Members of the motorsports fraternity and other stakeholders are buzzing ahead of the start of the event and according to Rose Wachuka, the Chief of Staff at the Ministry of Sports, Culture and Heritage, it is a “moment of pride” for the East African nation.
Wachuka said leadership, organization, investment by government and Kenya’s growth as a sports destination had contributed to a successful return to the global stage after years of painstaking effort.
“The rally is steeped in our country’s heritage and so it is just incredible to see it coming together, it is incredible to see it unfolding and it is great to have drivers from across the world coming to Kenya for the first time, for the toughest rally on the planet,” Wachuka said.
In all, 58 drivers have been confirmed for the event, 24 of them foreigners with the most prominent being Frenchman Sébastien Ogier who has claimed seven WRC titles in the last eight seasons.
Other notable foreign names in the rally are 2019 WRC champion Ott Tanak, Dani Sordo, Thierry Neuville and Pierre-Louis Loubet.
Wachuka said the government was ready for the event and the necessary health and safety protocols in line with COVID-19 regulations and the Fédération Internationale de l’Automobile (FIA) were in place.
“There is resumption to sporting protocols that will guide the WRC. There is a bubble concept put in place and the bubble starts in Nairobi – Kasarani, KICC – and Naivasha, and that has all been mapped out,” Wachuka said.
“All the teams have received continuous communication. The WRC organizing team has all been vaccinated against COVID-19. The Africa Rally Championship (ARC) was the precursor to the Safari Rally and it was a zero-COVID-19 event.”
Additionally, she noted, infrastructure and strict regulations governing access to high- and low-density areas of the Rally are in place.
The choice of the event’s route has also intrigued motorsport lovers and Wachuka said there were a number of reasons behind its selection, which will give everyone a more enjoyable experience.
“It is actually more difficult now but more interesting. The FIA rules have changed, the arena of motorsports has changed, so we are going to see a tougher rally with new rules, a great leadership team and a population that will probably experience the Rally for the first time; so, there is novelty.”
The buzz around the famous rally has also lifted the spirt of business owners hit hard by the pandemic, who see the event as a much needed boost.
Hoteliers, like Sammy Mugo, the general manager at Lake Naivasha Panorama Park and Lodge, are also thrilled to see the tourist town receive a much-needed boost in the midst of a difficult period due to the pandemic.

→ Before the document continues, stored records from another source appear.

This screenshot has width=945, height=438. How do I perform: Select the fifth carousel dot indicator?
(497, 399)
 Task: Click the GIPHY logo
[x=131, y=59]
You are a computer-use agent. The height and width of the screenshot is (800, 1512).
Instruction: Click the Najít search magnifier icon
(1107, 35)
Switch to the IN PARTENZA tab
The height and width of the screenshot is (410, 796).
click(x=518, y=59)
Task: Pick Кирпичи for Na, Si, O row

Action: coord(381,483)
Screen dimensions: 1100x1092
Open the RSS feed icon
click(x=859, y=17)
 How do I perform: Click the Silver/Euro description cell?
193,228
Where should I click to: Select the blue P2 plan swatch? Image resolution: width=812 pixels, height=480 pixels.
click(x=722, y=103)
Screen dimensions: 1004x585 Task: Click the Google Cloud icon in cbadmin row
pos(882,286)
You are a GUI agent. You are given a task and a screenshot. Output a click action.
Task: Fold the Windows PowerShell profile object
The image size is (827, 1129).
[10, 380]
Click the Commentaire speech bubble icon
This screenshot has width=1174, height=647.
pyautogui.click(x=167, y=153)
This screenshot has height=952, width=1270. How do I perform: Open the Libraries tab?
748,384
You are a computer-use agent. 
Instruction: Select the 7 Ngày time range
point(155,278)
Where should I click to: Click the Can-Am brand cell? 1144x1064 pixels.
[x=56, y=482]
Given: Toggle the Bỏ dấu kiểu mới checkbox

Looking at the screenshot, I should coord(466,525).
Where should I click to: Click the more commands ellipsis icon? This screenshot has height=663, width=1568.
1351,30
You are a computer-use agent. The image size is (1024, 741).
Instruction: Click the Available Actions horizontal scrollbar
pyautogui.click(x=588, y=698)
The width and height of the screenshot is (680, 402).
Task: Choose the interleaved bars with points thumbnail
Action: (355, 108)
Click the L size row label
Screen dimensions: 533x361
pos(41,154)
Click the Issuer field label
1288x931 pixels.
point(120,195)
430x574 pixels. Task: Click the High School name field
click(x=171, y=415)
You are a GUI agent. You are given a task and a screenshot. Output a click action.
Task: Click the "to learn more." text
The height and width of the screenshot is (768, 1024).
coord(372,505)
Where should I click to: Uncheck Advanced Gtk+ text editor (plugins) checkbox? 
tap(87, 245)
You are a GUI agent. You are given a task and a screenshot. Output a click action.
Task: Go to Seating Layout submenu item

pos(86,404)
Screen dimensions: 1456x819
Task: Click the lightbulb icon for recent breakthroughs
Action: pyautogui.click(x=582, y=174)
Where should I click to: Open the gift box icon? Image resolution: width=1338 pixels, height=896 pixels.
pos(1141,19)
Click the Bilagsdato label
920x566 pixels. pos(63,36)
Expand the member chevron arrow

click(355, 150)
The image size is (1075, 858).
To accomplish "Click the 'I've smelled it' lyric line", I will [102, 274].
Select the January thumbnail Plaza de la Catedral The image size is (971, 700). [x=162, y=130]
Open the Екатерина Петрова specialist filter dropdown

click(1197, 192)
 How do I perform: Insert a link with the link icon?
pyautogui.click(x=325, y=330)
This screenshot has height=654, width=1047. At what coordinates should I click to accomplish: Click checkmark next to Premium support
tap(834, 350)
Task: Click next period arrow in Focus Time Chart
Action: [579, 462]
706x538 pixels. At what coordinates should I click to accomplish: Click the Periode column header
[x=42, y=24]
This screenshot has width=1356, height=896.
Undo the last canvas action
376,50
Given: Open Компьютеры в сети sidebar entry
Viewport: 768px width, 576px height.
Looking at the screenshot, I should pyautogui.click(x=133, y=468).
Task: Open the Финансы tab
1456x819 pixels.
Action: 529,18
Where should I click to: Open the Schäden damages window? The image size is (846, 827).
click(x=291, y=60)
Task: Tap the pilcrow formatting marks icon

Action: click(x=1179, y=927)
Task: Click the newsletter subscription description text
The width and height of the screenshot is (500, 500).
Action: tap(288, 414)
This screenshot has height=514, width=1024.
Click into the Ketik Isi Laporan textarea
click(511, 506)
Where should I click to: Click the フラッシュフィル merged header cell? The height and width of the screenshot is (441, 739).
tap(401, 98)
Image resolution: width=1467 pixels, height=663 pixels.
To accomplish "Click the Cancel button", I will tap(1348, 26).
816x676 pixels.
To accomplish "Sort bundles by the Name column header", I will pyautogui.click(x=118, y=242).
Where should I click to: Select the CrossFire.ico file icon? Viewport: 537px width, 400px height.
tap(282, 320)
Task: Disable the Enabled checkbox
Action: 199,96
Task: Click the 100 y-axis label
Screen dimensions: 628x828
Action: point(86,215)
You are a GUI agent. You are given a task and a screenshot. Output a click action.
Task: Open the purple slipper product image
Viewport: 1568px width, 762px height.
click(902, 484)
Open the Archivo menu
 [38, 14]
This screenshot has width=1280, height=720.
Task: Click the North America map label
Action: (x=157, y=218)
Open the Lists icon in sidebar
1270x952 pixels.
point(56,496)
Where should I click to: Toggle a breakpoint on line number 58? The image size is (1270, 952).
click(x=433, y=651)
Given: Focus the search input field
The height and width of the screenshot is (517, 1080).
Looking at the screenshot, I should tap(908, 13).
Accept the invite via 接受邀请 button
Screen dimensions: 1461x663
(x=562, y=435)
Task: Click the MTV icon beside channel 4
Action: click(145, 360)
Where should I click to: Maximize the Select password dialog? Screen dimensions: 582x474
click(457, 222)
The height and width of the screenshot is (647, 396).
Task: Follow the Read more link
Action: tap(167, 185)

Government-imposed measures such as a ban on the sale of alcohol, restrictions on operations of restaurants and eateries, a night-time curfew and partial lockdowns have all hit the town’s once vibrant tourism sector very hard.
“The economic empowerment that we are going to get in Naivasha is going to go far. We are happy that the government brought the Rally back and this is going to go a long way through the year and the years to come,” Mugo said.
Mugo said that the benefits of the Rally to the tourism industry extended way beyond just the influx of money and fully booked hotel rooms.
“We have benefitted through a lot of infrastructure in Naivasha. We have had some roads carpeted again; there is a construction of a pavilion, which is quite a noble infrastructure for Naivasha. We have a new service park that has been done from scratch and this is infrastructure that is going to remain in Naivasha,” he said.